ACTIVITY.
Your answer must be an exact copy of the records, with no pictures included.
╭─ INFORMATION
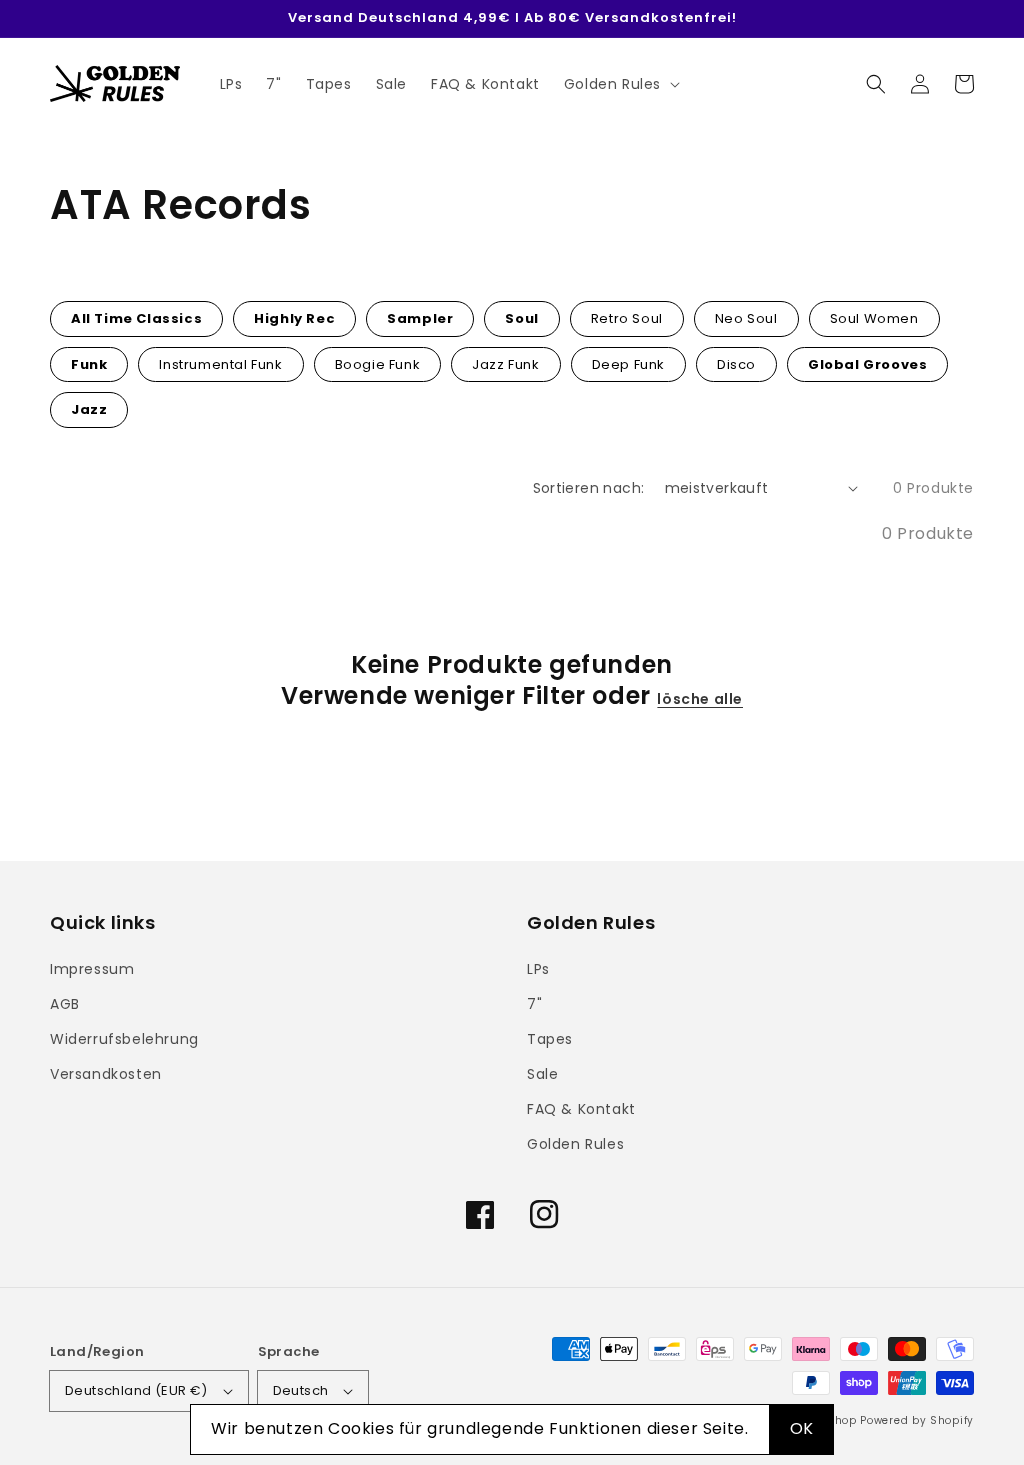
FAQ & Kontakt (581, 1109)
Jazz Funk (505, 364)
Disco (736, 364)
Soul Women (874, 318)
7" (534, 1004)
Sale (542, 1074)
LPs (538, 969)
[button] (876, 84)
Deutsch (301, 1390)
╰─
SOLVED EXERCISE.
FAQ & Kontakt (581, 1109)
Jazz Funk (505, 364)
Disco (736, 364)
Soul Women (874, 318)
7" (534, 1004)
Sale (542, 1074)
LPs (538, 969)
[button] (876, 84)
Deutsch (301, 1390)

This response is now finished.